I remember hearing one of the most scholarly individuals I had ever known relay to me his personal and somewhat confidential thoughts about women entering his field of history back in the 1990’s. He wanted me to understand his point of view which was that these women were revising history which in his mind had been well established. The contrast of his complex mind with the irony of the contradiction in his thinking was a clear example of implicit bias at work. To be fair, he recommended women historians to me, but he clearly differentiated them from the feminist variety.
Another experience from the 90’s was going back home to the church I grew up in and learning they had decided to integrate and combine their church with a sister church downtown with a much different racial complement. I remember the Sunday I entered to a full house of worship with big colorful hats, lively prayer and music that was quite different from the usual somber choral pieces. The sermon was more like a responsive conversation with the congregation. I was stunned at the change! Then I saw that the collection was being taken up by the same people who had taken it since I was a child. I knew at that moment there was internal dissent. And there was. Long-time influential members wanted to know why we needed to change our ways when it was, after all, our church.
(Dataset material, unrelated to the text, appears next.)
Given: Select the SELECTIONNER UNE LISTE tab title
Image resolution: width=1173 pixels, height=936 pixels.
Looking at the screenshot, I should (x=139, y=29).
Why is inclusion with full participation important?
Why is it important for women to be the field of medicine? Or men in the field of nursing? Why are diverse cultures important in field of public safety? Or in the field of education? Moreover, why is it important to move beyond representation to a place where voices are heard and members have full participation?
Today we might ask, why are students important to the conversation about re-imagining education in the time of COVID? Student representation is likely to be found on many COVID committees to help steer thinking about the upcoming school year. But what if committees of students and faculty with full participation were tasked with re-designing the educational experience? Such a shift toward a process with full participation lends itself to greater perspective and a chance to make a real impact. [Here is a recent New Yorker article exploring this topic.]
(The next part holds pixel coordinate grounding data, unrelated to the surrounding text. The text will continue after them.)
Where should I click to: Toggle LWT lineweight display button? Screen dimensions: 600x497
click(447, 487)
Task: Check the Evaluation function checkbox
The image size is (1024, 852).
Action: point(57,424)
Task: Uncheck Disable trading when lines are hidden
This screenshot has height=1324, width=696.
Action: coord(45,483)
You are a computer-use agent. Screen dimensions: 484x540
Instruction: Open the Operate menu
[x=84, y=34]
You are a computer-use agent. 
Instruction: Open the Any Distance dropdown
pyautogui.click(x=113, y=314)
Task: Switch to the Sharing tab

When people who are “different” are treated as representatives instead of full members, their voice is less likely to be heard and they are less likely to be given the authority to influence process and outcomes. Indeed, if different ways of thinking and doing are sought, nothing will happen until different voices are brought into the conversation.
Engagement helps us make sense of other points of view
Another recent example comes with the news about a letter circulating inside the Centers for Disease Control (CDC) from employees to the Director asking for racism and discrimination inside the organization to be addressed. We do not know all the facts, but as I read the story, my question is, what is at stake for this particular organization and our health? What does the following statement by a former CDC employee convey about the organization?
CDC has still not really come up with anything meaningful about what’s taking place in Black and brown communities around COVID-19. That to me is shameful, and shows that the scientists who are there who can do that work are not necessarily being empowered to do that work. [See article here. ]
If scientists who are capable of bringing attention to the needs of our most vulnerable communities are not given the voice or authority to do so, what is going on? Could it also be that the full extent of the work inside the organization has not been revealed and all voices inside the organization have not been heard, and if so, can the reasons for that be better understood?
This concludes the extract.